**Stored dataset items:**
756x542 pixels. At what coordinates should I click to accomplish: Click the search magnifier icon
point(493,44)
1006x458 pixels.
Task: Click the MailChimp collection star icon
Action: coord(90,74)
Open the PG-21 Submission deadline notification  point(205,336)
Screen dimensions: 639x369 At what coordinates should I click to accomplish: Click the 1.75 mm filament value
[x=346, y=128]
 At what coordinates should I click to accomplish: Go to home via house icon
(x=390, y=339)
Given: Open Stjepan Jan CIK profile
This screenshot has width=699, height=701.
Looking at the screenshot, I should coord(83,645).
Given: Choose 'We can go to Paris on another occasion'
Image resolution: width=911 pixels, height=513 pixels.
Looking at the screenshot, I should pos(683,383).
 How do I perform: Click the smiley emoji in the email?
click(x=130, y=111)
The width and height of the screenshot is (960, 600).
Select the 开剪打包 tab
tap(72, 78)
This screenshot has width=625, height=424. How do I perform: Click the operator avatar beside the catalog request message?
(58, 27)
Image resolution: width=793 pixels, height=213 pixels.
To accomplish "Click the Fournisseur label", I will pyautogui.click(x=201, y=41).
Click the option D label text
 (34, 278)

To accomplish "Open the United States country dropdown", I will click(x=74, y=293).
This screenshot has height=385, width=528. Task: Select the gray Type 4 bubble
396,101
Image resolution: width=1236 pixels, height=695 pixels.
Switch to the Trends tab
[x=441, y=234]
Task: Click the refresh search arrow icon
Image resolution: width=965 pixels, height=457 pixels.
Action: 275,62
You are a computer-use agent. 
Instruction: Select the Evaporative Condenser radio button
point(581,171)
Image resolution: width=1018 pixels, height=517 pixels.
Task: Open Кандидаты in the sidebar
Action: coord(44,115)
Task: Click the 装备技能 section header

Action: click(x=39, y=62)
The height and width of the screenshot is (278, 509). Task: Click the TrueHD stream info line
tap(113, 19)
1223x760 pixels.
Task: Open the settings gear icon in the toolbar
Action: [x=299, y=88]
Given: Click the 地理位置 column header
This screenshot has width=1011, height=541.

**STATED PROBLEM:**
Reproduce the material above, switching every "At what coordinates should I click to accomplish" to "Where should I click to accomplish" and leaving everything else unchanged.

**TASK OUTPUT:**
756x542 pixels. Where should I click to accomplish: Click the search magnifier icon
point(493,44)
1006x458 pixels.
Task: Click the MailChimp collection star icon
Action: coord(90,74)
Open the PG-21 Submission deadline notification  point(205,336)
Screen dimensions: 639x369 Where should I click to accomplish: Click the 1.75 mm filament value
[x=346, y=128]
 Where should I click to accomplish: Go to home via house icon
(x=390, y=339)
Given: Open Stjepan Jan CIK profile
This screenshot has width=699, height=701.
Looking at the screenshot, I should coord(83,645).
Given: Choose 'We can go to Paris on another occasion'
Image resolution: width=911 pixels, height=513 pixels.
Looking at the screenshot, I should pos(683,383).
 How do I perform: Click the smiley emoji in the email?
click(x=130, y=111)
The width and height of the screenshot is (960, 600).
Select the 开剪打包 tab
tap(72, 78)
This screenshot has width=625, height=424. How do I perform: Click the operator avatar beside the catalog request message?
(58, 27)
Image resolution: width=793 pixels, height=213 pixels.
To accomplish "Click the Fournisseur label", I will pyautogui.click(x=201, y=41).
Click the option D label text
 (34, 278)

To accomplish "Open the United States country dropdown", I will click(x=74, y=293).
This screenshot has height=385, width=528. Task: Select the gray Type 4 bubble
396,101
Image resolution: width=1236 pixels, height=695 pixels.
Switch to the Trends tab
[x=441, y=234]
Task: Click the refresh search arrow icon
Image resolution: width=965 pixels, height=457 pixels.
Action: 275,62
You are a computer-use agent. 
Instruction: Select the Evaporative Condenser radio button
point(581,171)
Image resolution: width=1018 pixels, height=517 pixels.
Task: Open Кандидаты in the sidebar
Action: coord(44,115)
Task: Click the 装备技能 section header

Action: click(x=39, y=62)
The height and width of the screenshot is (278, 509). Task: Click the TrueHD stream info line
tap(113, 19)
1223x760 pixels.
Task: Open the settings gear icon in the toolbar
Action: [x=299, y=88]
Given: Click the 地理位置 column header
This screenshot has width=1011, height=541.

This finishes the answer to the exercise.